Soybean cyst nematode (SCN) is the most destructive pathogen of soybean, yet the cellular basis of host resistance remains poorly understood. Here, we present a high-quality, cell-type–resolved atlas of root responses during early SCN infection in the highly resistant genotype PI437654, capturing transcriptional states across all major tissues, including rare syncytial cells. Our analyses reveal that resistance is mediated not by a localized defense but by coordinated, multicell reprogramming spanning invasion layers, vascular tissues, and feeding site–associated cells. We identify the vascular cambium as the primary cellular origin of SCN-induced syncytia, resolving a long-standing question in nematology.
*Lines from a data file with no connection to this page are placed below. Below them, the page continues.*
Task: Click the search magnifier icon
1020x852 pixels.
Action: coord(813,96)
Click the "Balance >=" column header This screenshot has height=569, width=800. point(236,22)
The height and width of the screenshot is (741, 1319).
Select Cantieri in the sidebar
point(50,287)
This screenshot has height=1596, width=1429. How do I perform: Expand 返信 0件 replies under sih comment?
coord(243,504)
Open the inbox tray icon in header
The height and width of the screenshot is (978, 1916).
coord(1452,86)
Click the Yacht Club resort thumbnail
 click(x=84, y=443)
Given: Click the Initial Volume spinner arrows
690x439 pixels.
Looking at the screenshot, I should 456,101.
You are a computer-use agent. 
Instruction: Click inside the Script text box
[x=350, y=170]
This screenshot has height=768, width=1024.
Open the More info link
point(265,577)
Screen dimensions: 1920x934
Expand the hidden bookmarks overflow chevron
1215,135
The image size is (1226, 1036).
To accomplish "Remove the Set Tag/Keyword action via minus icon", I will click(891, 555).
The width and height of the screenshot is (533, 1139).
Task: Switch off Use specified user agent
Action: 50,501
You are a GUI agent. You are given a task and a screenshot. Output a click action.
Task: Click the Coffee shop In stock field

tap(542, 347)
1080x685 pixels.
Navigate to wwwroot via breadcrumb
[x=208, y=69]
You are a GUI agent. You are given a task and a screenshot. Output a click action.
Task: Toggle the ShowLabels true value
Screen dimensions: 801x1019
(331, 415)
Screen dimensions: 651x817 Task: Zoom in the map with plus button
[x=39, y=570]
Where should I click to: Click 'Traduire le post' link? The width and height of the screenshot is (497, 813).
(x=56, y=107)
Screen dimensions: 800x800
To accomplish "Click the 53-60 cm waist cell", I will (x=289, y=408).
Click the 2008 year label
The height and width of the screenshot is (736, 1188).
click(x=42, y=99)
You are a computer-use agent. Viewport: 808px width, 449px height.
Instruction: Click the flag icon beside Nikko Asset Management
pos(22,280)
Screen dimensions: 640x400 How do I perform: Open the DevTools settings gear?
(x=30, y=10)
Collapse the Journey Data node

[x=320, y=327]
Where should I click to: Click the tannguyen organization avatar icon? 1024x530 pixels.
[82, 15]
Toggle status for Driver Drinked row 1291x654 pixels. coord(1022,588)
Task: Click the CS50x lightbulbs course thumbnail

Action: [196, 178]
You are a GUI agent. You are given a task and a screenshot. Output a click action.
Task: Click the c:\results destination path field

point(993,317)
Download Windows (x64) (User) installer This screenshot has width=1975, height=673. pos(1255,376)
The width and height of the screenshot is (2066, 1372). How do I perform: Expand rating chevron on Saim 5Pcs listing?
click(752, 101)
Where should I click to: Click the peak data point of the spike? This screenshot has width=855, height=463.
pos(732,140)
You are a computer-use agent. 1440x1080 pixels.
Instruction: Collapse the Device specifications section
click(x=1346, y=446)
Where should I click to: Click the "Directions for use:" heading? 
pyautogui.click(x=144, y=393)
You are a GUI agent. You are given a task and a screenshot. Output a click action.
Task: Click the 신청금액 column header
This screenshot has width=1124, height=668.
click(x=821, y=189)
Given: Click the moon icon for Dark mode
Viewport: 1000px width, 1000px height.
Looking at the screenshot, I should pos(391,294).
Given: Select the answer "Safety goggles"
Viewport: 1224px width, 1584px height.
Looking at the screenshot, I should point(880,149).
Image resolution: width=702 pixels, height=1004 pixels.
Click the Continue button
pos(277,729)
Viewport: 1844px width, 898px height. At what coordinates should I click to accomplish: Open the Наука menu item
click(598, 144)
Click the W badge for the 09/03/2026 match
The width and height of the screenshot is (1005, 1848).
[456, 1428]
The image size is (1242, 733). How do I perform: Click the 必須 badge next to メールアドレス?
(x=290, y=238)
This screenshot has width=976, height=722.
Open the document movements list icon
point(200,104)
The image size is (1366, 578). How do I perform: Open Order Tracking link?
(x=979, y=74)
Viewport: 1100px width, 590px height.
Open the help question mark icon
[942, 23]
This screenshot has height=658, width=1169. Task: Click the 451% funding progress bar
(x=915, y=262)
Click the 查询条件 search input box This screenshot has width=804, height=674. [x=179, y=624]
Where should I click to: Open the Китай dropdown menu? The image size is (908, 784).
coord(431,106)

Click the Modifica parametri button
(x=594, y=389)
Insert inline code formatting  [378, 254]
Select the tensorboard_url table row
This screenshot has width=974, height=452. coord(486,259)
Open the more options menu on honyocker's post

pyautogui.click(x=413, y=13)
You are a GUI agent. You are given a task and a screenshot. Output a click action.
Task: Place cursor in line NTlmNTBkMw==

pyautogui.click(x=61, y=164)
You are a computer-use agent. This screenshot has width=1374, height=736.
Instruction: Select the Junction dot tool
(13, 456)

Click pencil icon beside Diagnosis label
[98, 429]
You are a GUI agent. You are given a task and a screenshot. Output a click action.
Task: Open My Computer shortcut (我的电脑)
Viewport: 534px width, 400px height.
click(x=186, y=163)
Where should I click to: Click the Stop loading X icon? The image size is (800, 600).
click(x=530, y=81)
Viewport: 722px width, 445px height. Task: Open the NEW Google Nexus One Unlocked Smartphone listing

Mechanistically, resistance arises from disruption of key processes required for feeding site establishment, secretory stress via imbalanced vesicle trafficking, suppression of endoreduplication to prevent hypertrophic syncytial growth, and activation of autophagy to maintain cellular homeostasis. Spatially organized hormone signaling networks, including jasmonic acid, salicylic acid, and ethylene pathways, further reinforce defense, with GmJAZ1 functioning as a central regulator of JA–SA crosstalk. Collectively, PI437654 enforces resistance by targeting host cell identity, nutrient sink formation, and sustained parasitism, deploying a multilayered, tissue-specific defense strategy. This study provides a mechanistic, systems-level framework for SCN resistance and establishes a single-cell resource capturing rare root cell states, offering actionable targets for engineering durable nematode resistance.